With Kurds in particular, it’s clear that at the end of the Ottoman Empire there’s no one single Kurdish politics. Politically, the Kurds were fragmented. There was a political ambivalence among many different segments of Anatolian society regarding the future of the state. Between 1914 and 1922, society was totally devastated in all the places where Kurds lived. There was simply not much incentive to debate heady ideas about the future of government when people are just trying to survive. When we finally see a debate about the future of Anatolia on the part of Kurds and Kurdish nationalists, the response within the Turkish elite has already been programmed that this is something that cannot be tolerated: Federalism, decentralization, and provincial autonomy are bad words and cannot be tolerated.27
With regard to the Kurdish question, the aftermath of the year 2015 could be seen as a recurrence of the early 1920s. In Mustafa Kemal’s “New Turkey” that replaced the defunct Ottoman Empire in the first half of the 1920s, the idea of “Kurdish autonomy” was no more than a delusion. Almost a century later, when Tayyip Erdoğan declared his “New Turkey” in the second half of the 2010s presumably to replace the Kemalist Turkey, the idea of Kurdish autonomy seemed, once again, an illusion. That was because, some aspects of novelty aside, Tayyip Erdoğan’s Turkey was less of a break from the Kemalist Turkey than a continuity concerning the cardinal issue of the country: the Kurdish question.
NOTES
1. Ethnic Greek Orthodox subjects of the Ottoman Empire and later, the Republic of Turkey. The term “Rûm” distinguishes them from the Hellenes of the mainland Greece.
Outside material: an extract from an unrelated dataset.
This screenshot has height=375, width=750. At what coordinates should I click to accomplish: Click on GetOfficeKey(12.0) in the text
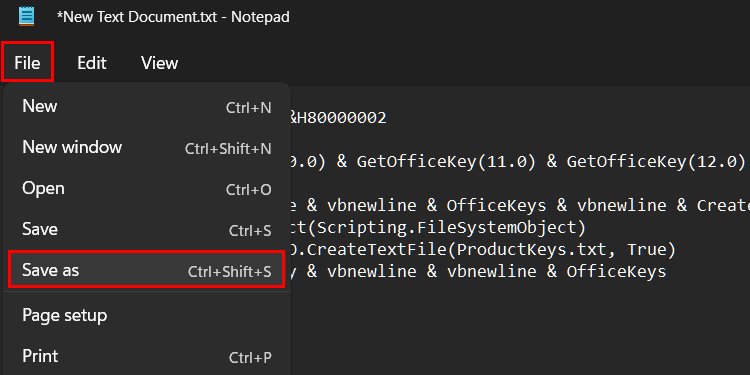[656, 162]
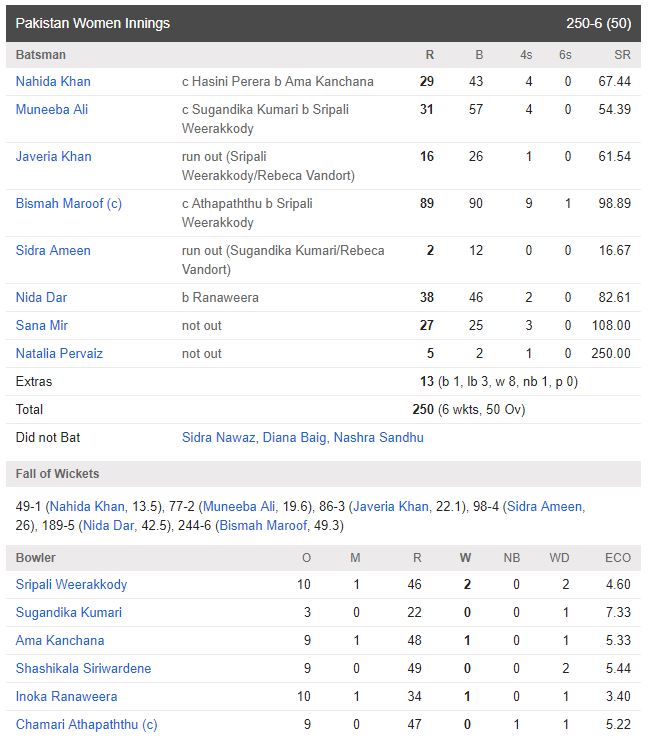This screenshot has width=648, height=739.
Task: Open Sidra Nawaz in Did not Bat
Action: pyautogui.click(x=218, y=437)
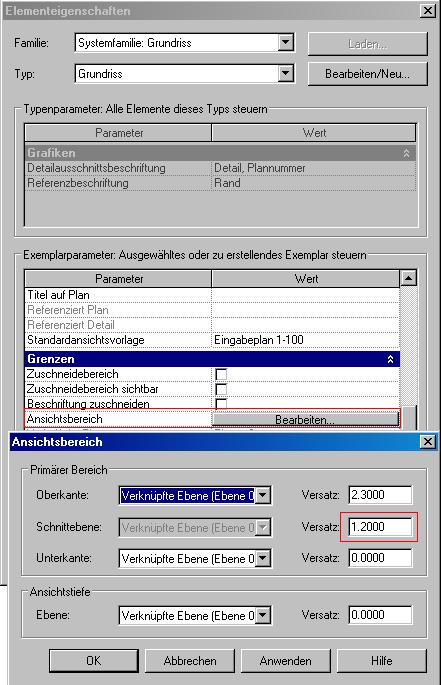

It means “Roman” in old Turkish, with reference to Byzantium, the East Roman Empire.
2. Hans-Lukas Kieser, Talaat Pasha-Father of Modern Turkey, Architect of Genocide (Princeton & Oxford, Princeton University Press, 2018), 259, 261.
3. Barış Ünlü, Türklük Sözleşmesi-Oluşumu, İşleyişi, Krizi [Turkishness contract: Its evolution, working, crisis] (Ankara: Dipnot Yayınları, 2018), 14–15.
4. Ibid., 254, 255.
5. Erik J. Zürcher, The Young Turk Legacy and Nation Building: From the Ottoman Empire to Atatürk’s Turkey (London: I.B. Tauris, 2010), 149.
6. İsmail Beşikçi, Cumhuriyet Halk Fırkasının Tüzüğü (1927) ve Kürt Sorunu [The constitution of the Republican People’s Party (1927) and the Kurdish question] (İstanbul, 1978), 83.
7. Sami N. Özerdim, Atatürk Devrimi Kronolojisi [Chronology of Atatürk Revolution] (Ankara, 1974), 75.
8. Tarih IV Türkiye Cumhuriyeti [History IV Republic of Turkey] (İstanbul, 1931), 182.
9. Zürcher, The Young Turk Legacy, 233.
10. The Kurdish Population, Fondation Institut de Kurde de Paris, January 12, 2017. https://www.institutkurde.org/en/info/the-kurdish-population-1232551004.
11. David McDowall, A Modern History of the Kurds (London and New York: I.B. Tauris, 2013), 464.
12. Ibid., 464, 465.
13. M. Philips Price, A History of Turkey from Empire to Republic (London: Allen & Unwin, 1956), 32.
14. Bilal Şimşir, İngiliz Belgeleriyle Türkiye’de Kürt Sorunu (1924–1938) (Ankara: TTK Basımevi, 1991), 58.
15. Gerard Chailand, A People Without a Country: The Kurds and Kurdistan (London: Zed Books, 1980, 1993), 56.
16. Hüseyin Nihal Atsız, “Konuşmalar-1” [Speeches–1], Ötüken Dergisi, April 1967.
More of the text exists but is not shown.